YOUR ASSIGNMENT:
Could you please repeat the data below word for word?

Segment Open

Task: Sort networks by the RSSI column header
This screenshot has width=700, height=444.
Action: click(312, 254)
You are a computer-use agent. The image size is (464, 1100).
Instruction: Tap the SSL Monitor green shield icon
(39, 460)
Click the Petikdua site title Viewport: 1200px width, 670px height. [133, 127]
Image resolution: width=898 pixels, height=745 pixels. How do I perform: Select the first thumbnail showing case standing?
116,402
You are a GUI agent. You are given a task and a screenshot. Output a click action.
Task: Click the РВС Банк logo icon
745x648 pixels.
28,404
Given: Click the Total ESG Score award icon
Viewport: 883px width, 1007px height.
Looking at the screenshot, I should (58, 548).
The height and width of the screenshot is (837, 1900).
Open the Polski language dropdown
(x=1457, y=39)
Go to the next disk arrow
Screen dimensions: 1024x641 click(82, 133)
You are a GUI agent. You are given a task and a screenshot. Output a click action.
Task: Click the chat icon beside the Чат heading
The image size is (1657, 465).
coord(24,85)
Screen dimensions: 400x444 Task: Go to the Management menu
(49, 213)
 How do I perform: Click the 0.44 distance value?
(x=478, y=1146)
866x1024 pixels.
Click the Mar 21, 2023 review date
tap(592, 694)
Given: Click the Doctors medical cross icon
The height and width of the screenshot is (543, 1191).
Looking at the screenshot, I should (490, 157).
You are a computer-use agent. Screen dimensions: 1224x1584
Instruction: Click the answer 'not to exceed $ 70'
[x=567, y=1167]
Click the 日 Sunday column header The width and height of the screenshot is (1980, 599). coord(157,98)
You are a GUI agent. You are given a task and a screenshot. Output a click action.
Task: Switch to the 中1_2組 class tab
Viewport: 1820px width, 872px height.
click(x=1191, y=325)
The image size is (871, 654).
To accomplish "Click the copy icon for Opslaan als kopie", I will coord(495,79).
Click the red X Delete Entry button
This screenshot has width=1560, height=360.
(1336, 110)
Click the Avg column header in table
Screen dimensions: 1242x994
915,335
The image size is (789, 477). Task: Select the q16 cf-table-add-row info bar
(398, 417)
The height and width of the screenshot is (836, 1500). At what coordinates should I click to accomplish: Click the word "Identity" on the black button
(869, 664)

Segment Closed

RESPONSE:
Task: Sort networks by the RSSI column header
This screenshot has width=700, height=444.
Action: click(312, 254)
You are a computer-use agent. The image size is (464, 1100).
Instruction: Tap the SSL Monitor green shield icon
(39, 460)
Click the Petikdua site title Viewport: 1200px width, 670px height. [133, 127]
Image resolution: width=898 pixels, height=745 pixels. How do I perform: Select the first thumbnail showing case standing?
116,402
You are a GUI agent. You are given a task and a screenshot. Output a click action.
Task: Click the РВС Банк logo icon
745x648 pixels.
28,404
Given: Click the Total ESG Score award icon
Viewport: 883px width, 1007px height.
Looking at the screenshot, I should (58, 548).
The height and width of the screenshot is (837, 1900).
Open the Polski language dropdown
(x=1457, y=39)
Go to the next disk arrow
Screen dimensions: 1024x641 click(82, 133)
You are a GUI agent. You are given a task and a screenshot. Output a click action.
Task: Click the chat icon beside the Чат heading
The image size is (1657, 465).
coord(24,85)
Screen dimensions: 400x444 Task: Go to the Management menu
(49, 213)
 How do I perform: Click the 0.44 distance value?
(x=478, y=1146)
866x1024 pixels.
Click the Mar 21, 2023 review date
tap(592, 694)
Given: Click the Doctors medical cross icon
The height and width of the screenshot is (543, 1191).
Looking at the screenshot, I should (490, 157).
You are a computer-use agent. Screen dimensions: 1224x1584
Instruction: Click the answer 'not to exceed $ 70'
[x=567, y=1167]
Click the 日 Sunday column header The width and height of the screenshot is (1980, 599). coord(157,98)
You are a GUI agent. You are given a task and a screenshot. Output a click action.
Task: Switch to the 中1_2組 class tab
Viewport: 1820px width, 872px height.
click(x=1191, y=325)
The image size is (871, 654).
To accomplish "Click the copy icon for Opslaan als kopie", I will coord(495,79).
Click the red X Delete Entry button
This screenshot has width=1560, height=360.
(1336, 110)
Click the Avg column header in table
Screen dimensions: 1242x994
915,335
The image size is (789, 477). Task: Select the q16 cf-table-add-row info bar
(398, 417)
The height and width of the screenshot is (836, 1500). At what coordinates should I click to accomplish: Click the word "Identity" on the black button
(869, 664)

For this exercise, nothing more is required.